In the preliminary data section include a paragraph that reads... Dr. X has X years of experience with X including X publications in journals like really important journal and even more important journal. Then show the data that is most relevant to your project.

Finally, in the aims section, remember that your grant has an X year duration and whatever you propose should be likely to be completed in that time frame by the number of individuals that you propose to fund. So saying that you are going to invent a spaceship, travel to the moon, collect moon rocks, and analyze them with one student in 3 years is pretty unlikely. This is the major factor that separates more experienced grant writers from novices. (and students from PIs....see candidacy exam as evidence). Also, be very clear in your methodologies, cite as many papers as you can....we are going to do X following the method of Smith et al. This shows that you are familiar with the field and reduces the risk of experimental failure. i.e., I am following established methods.

Well....that's all for now. I am busy pushing out papers and getting my tenure package ready. I am going up early so wish me luck.

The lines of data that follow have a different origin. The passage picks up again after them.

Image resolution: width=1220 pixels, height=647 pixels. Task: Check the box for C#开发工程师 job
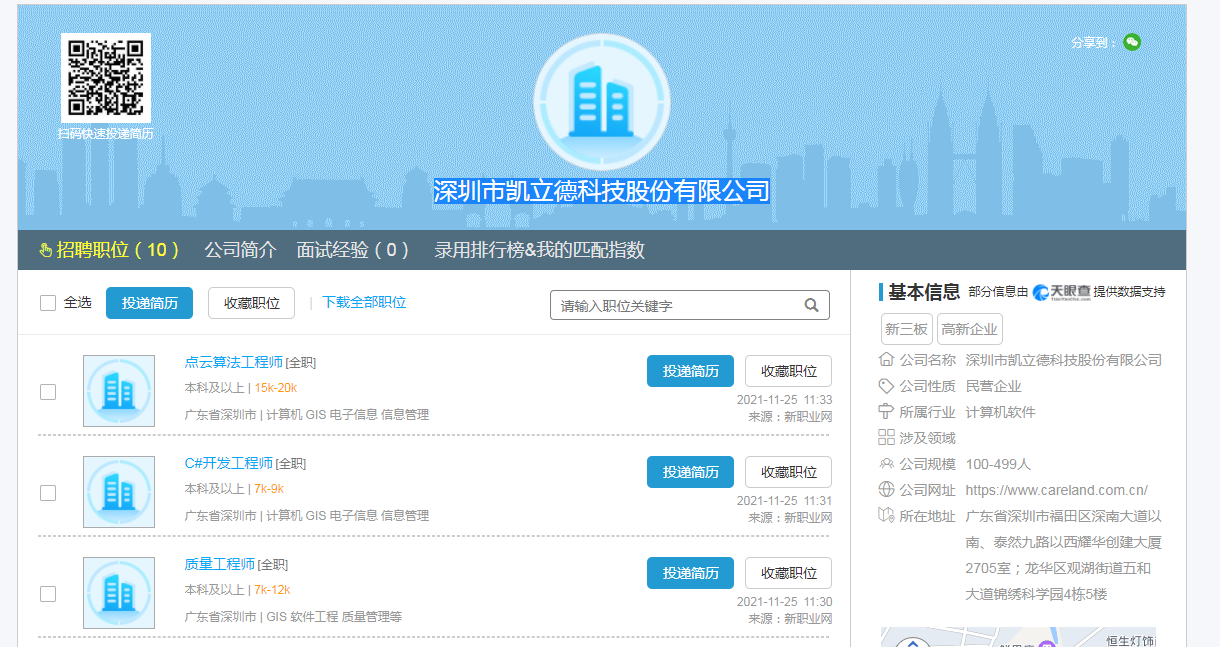click(48, 493)
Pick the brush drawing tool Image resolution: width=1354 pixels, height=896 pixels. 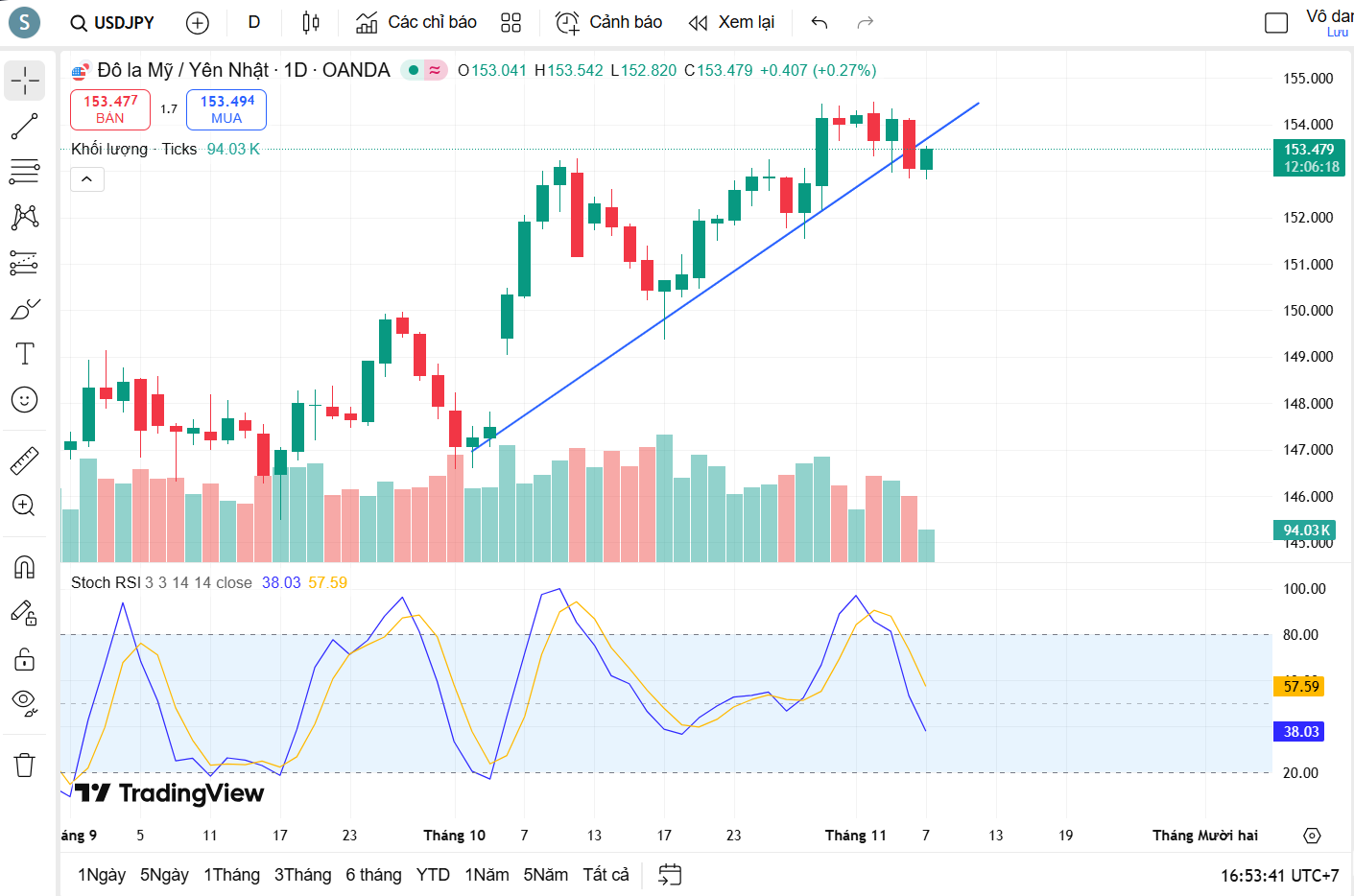24,307
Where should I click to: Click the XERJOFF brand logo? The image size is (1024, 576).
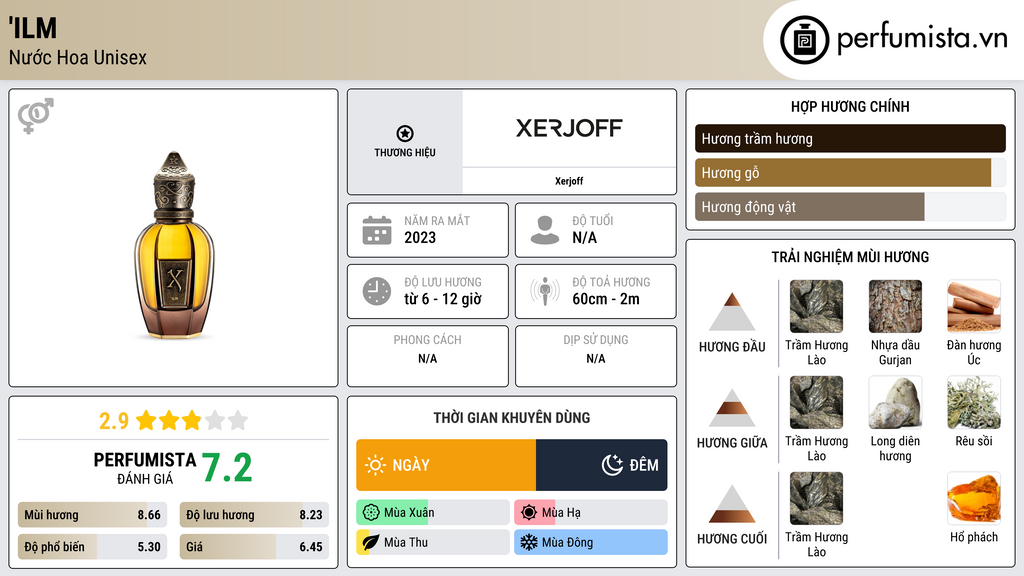568,128
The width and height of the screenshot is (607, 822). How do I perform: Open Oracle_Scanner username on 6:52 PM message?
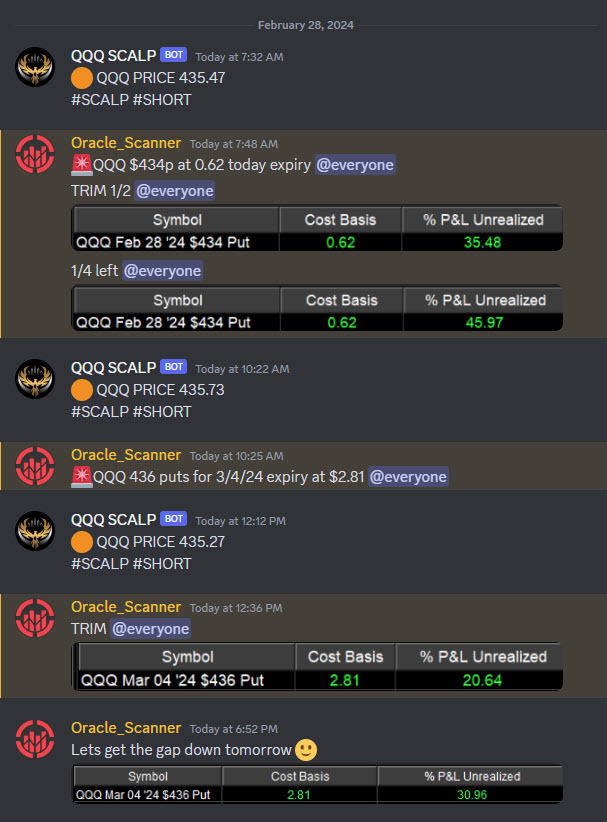click(x=126, y=728)
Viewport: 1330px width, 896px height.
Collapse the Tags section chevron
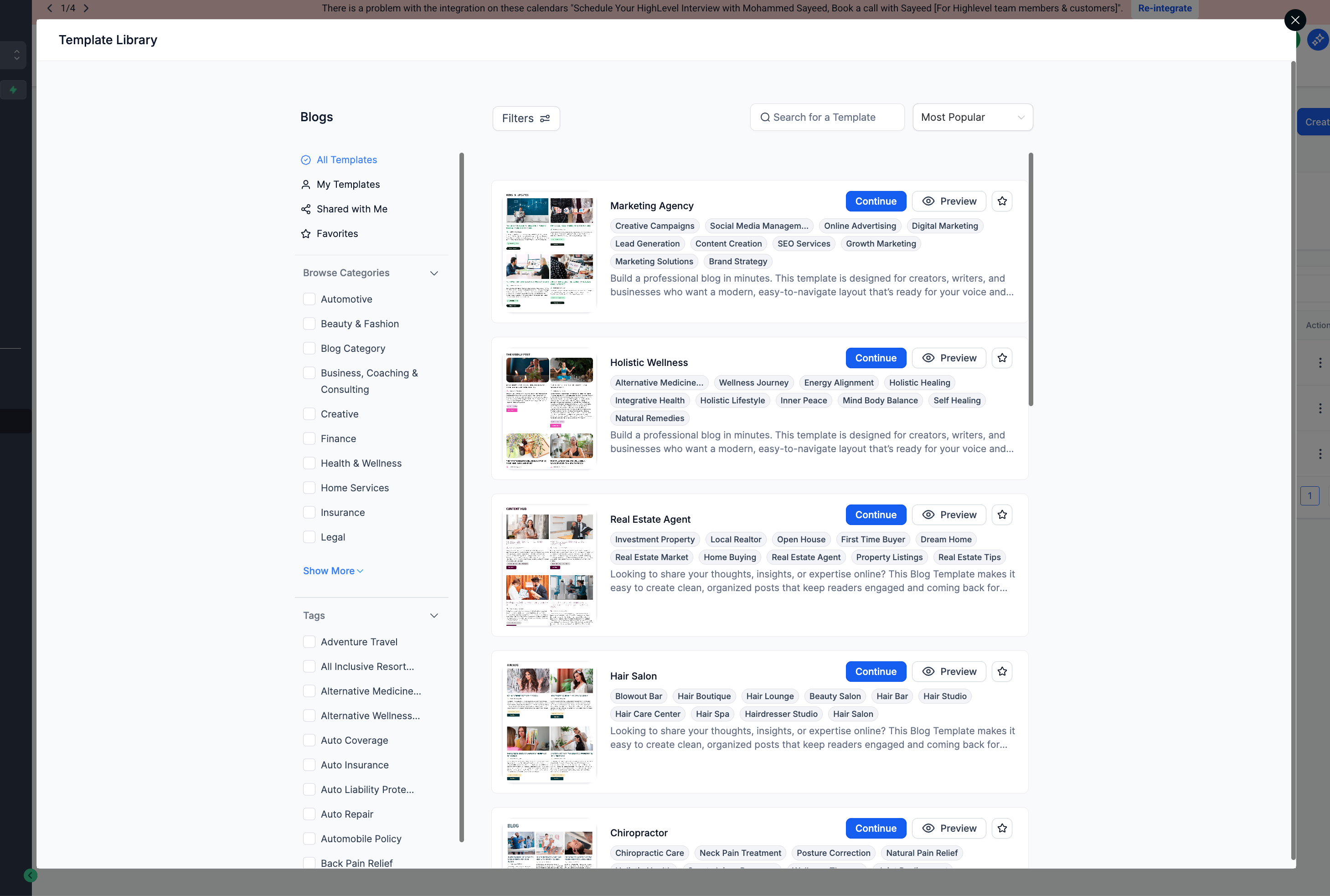(434, 615)
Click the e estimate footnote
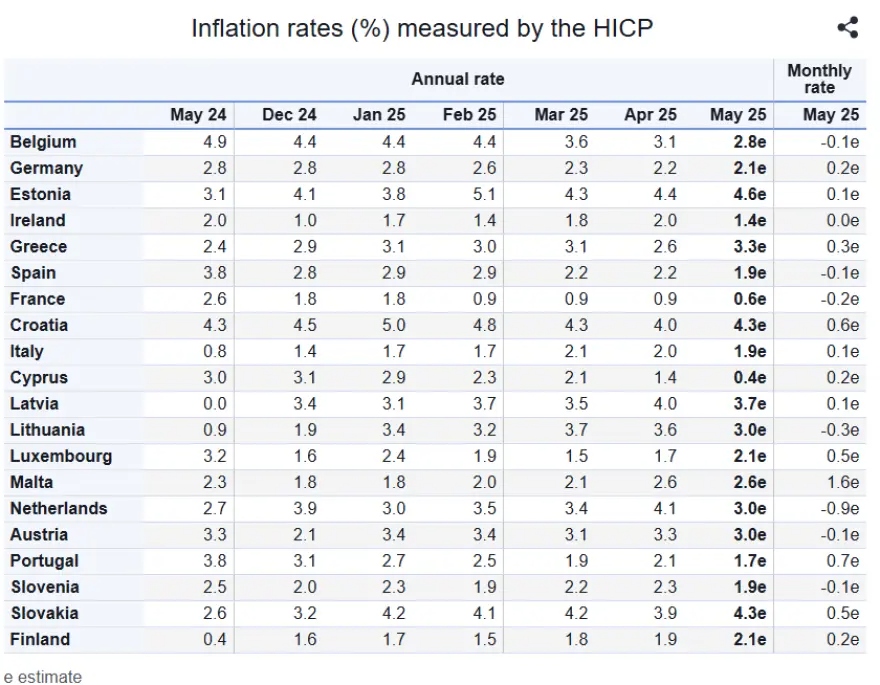Screen dimensions: 880x685 point(43,677)
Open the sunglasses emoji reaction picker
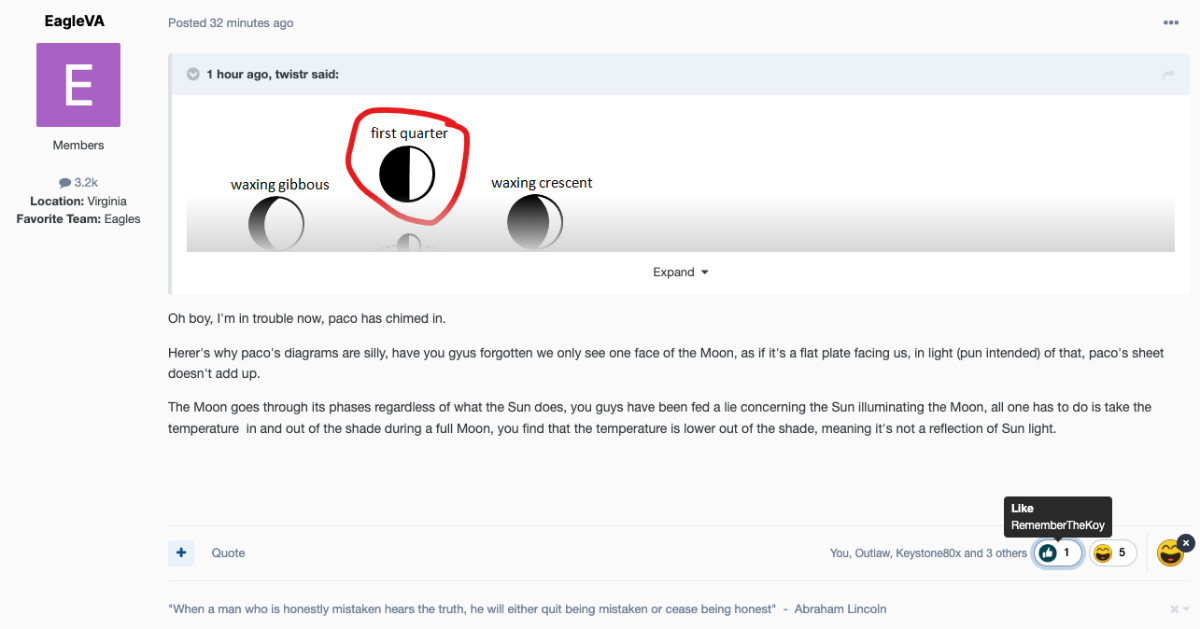The width and height of the screenshot is (1200, 629). point(1170,553)
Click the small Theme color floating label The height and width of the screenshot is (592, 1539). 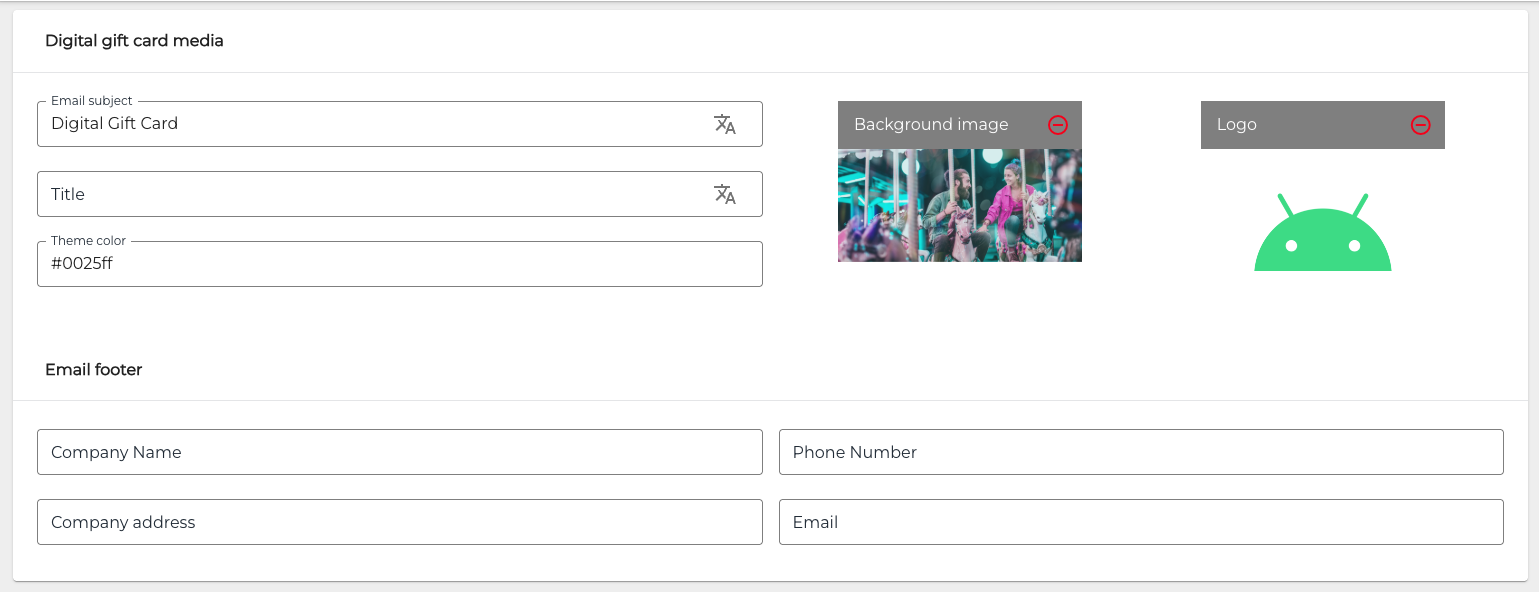click(88, 241)
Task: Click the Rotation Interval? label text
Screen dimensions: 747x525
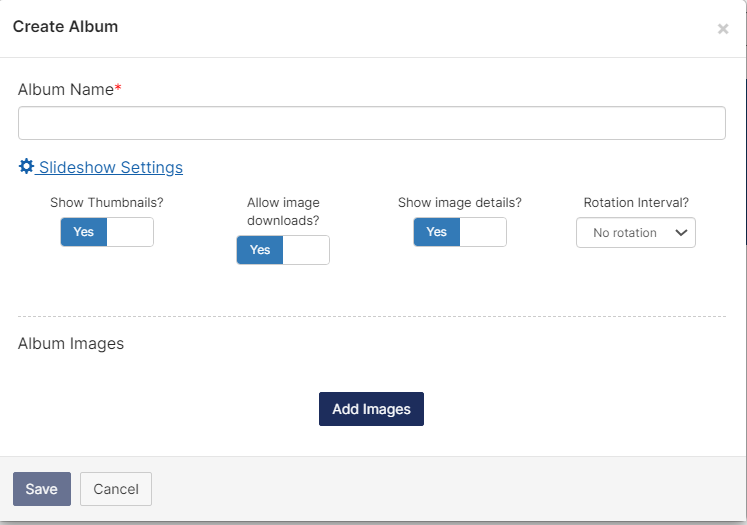Action: tap(636, 203)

At 2:50 PM , Anonymous Anonymous said...

I disagree with many of your points:
1. Some reviewers at NSF, like myself, do NOT read the summary page. I go directly to the project narrative, and if you are going assume I have read the summary by the time I am reading the narrative, you are wrong! That could cost you that proposal!
2. Also, reviewers are all very different. Some like the fact that the method section is detailed. Some like the fact that the idea is absolutely risky and not just a mundane systematic study. There is NO one right way to write a proposal, because the reviewers' opinions of what is important is very different, at least at NSF.
3. "Don't say your technology is better than someone else's unless you are pretty sure that almost any independent reviewer would agree with you. Instead it could be an alternative or complementary technology." Well you better convince your reviewer that they should fund this alternative method because it can do something that other methods cannot. How do you plan to do that without critiquing the other methods in the area?

At 10:43 PM , Blogger Karina said...

Thanks for sharing your insights, Dr. Mom. I'm trying to get past my intimidation to put together a new proposal myself so I'll think about these suggestions.

At 12:39 PM , Anonymous Anonymous said...


I am a doctorate student and I have been following your blog for a while. Thanks for the general overview.

I especially liked the idea of stressing on the realistic case rather than painting a grandiose picture.


At 12:59 PM , Anonymous Grant P. Writer said...

I agree with a lot of your suggestions, but I wanted to follow up on your advice to cite "everyone in the field". I am not sure why, but for some reason many new applicants seem to believe they must use full citations within the Research Strategy text. Using Endnote or a similar program to create a publications list that allows only superscipt or subscript numbers after references to publications saves quite a bit of space. Just wanted to toss this out there since some newer applicants read this blog.